性能が向上し、様々な分野で活躍するようになったドローン。国土交通省が進めるi-Constructionの後押しもあって、ドローン測量の導入がますます進んでいます。今回は気になるドローン測量の精度や、課題であった高低差にどのように対応できるようになったかを解説します。
ドローン測量のメリットと求められる精度
建設現場での人手不足は深刻な問題となっています。それに加えて3K(きつい、汚い、危険)といった良くないイメージによって若い人材の確保が困難になっています。
国土交通省が魅力的な建設現場を目指して取り組んでいるi-Constructionは、「ICTの全面的な活用」により、人材不足の克服や生産性向上への足掛かりとして注目されています。その中でも最大の目玉となっているのがドローンを使った測量です。
ドローン測量にはたくさんのメリットがありますが、そのうちのひとつは時間とコストの大幅な削減です。
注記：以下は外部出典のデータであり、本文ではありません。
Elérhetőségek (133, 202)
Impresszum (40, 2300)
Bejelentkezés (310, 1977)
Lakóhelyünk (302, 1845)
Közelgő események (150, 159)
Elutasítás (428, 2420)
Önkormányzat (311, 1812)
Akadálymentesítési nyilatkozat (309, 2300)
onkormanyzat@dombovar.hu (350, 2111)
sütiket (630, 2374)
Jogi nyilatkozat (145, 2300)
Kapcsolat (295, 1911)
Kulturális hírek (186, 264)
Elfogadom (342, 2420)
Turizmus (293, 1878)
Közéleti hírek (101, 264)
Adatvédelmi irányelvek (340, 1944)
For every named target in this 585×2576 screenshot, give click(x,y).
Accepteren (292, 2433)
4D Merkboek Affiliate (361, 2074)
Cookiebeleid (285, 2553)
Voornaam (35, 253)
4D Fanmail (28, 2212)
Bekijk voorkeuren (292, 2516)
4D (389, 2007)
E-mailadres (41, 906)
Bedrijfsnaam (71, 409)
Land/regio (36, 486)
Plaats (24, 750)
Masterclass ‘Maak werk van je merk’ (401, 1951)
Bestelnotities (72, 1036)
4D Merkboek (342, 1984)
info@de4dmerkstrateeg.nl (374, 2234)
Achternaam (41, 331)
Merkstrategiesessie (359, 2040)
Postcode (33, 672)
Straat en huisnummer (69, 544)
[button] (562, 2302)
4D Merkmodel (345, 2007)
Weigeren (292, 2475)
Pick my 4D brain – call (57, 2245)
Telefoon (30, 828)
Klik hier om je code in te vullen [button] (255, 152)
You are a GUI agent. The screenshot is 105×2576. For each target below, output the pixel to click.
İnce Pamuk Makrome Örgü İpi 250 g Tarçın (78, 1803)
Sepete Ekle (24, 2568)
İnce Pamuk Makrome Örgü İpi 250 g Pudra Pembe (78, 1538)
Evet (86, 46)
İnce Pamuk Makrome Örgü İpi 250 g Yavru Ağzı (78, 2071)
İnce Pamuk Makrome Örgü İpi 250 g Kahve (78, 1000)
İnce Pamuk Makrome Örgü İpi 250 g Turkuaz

i-Constructionの工事事例集には、石川県の耕地・平地(0.01平方キロメートル)において、通常のTS(トータルステーション)での測量に比べると外業が2日から0.5日、内業が2日から0.5日に短縮できたことが述べられています。
さらに外業は4人から3人、内業は2人から0.5人と人員を減らして対応することができました。時間と人員を減らすことができれば、大幅なコストダウンが可能になります。
ドローン測量のメリットに安全性も挙げることができます。測量作業は崖や急斜面などあらゆる場所で行わるため、現場によっては転落などの事故が発生することがあります。危険な場所での作業でも、ドローンを使えば安全にデータ測定が行えます。
建設現場はガテン系の仕事というイメージがありますが、ドローンの操縦やデータ処理は体力に自信がない人でも行うことができるので、新たな人材確保にも繋がります。こうして人材不足という深刻な問題の解決策になることも期待されています。
ドローン測量で作成する三次元点群データの要求精度は「UAVを用いた公共測量マニュアル(案)」によると誤差が最大で0.05m(5cm)になっています。
DJI社のホームページによると、「GCP(地上基準点)がない場合でも、Phantom 4 RTKで撮影された映像で生成されたオルソ画像は、およそ5cmの絶対精度を示します」として、公共測量における要求精度もクリアしていることが示されています。
ドローン測量の課題となるのは高低差の激しい地表
ドローン測量の精度は撮影対象エリアの高低差の影響を受けます。高低差が激しい地表では精度が悪くなってしまうことを示す事例として、「栗平地区砂防堰堤他工事」でのUAVを使用した空中写真測量による出来形管理を挙げることができます。
この工事は2011年の台風12号により形成された天然ダム上で行われ、2015年から2017年に実施されました。
「長大法面における空中写真測量による出来形管理」によると、「UAVの弱点である法肩、法尻等の大きな変化点が表現しづらいこと」や「標高が低いところでは、UAVの飛行高からの高低差が大きくなることから誤差が100mm程度の低い精度となったものと考えられる」と報告されています。
このように高低差の激しい現場では精度が落ちてしまうことが課題となっていて、多くの作業員が要求精度をクリアするために作業を複数回に分けて行うなど、様々な工夫をしながら苦労して撮影してきました。
Phantom 4 RTKに追加された「地形認識モード」で高低差にも対応!
センチメートルの精度を実現したとして注目されている測量専用機Phantom 4 RTKですが、2019年5月7日に公開されたアップデートで「地形認識モード」が追加されました。
これは地形の起伏に合わせて高度を保ちながら自動飛行させることができる機能です。この機能を使えば高低差のある撮影対象エリアにも対応することが可能になります。
DJI日本正規代理店の株式会社セキドのホームページには、「地形認識モード」を使った実証実験について掲載されています。実験を実施したのは福島県いわき市の道路延長工事現場で、起伏が激しい山奥でした。
ネットワークRTKが使用できない現場だったため、「D-RTK2」を組み合わせて写真測量を行いました。現場の最大高低差は約40mでした。
「地形認識モード」で撮影した画像をPix4Dに取り込んで精度検証をしたところ、X軸は約1.8cm、Y軸は約0.68cm、Z軸は約2.5cmという結果になりました。i-Constructionの要求精度はXYZ軸5cm未満なので、見事にクリアしたことがわかります。
メリットが多く高精度を誇るドローン測量ですが、高低差という課題も克服し、さらに導入が進むことが期待できます。ドローン機体の改良が進むにつれ、活用される場もますます増えていくことでしょう。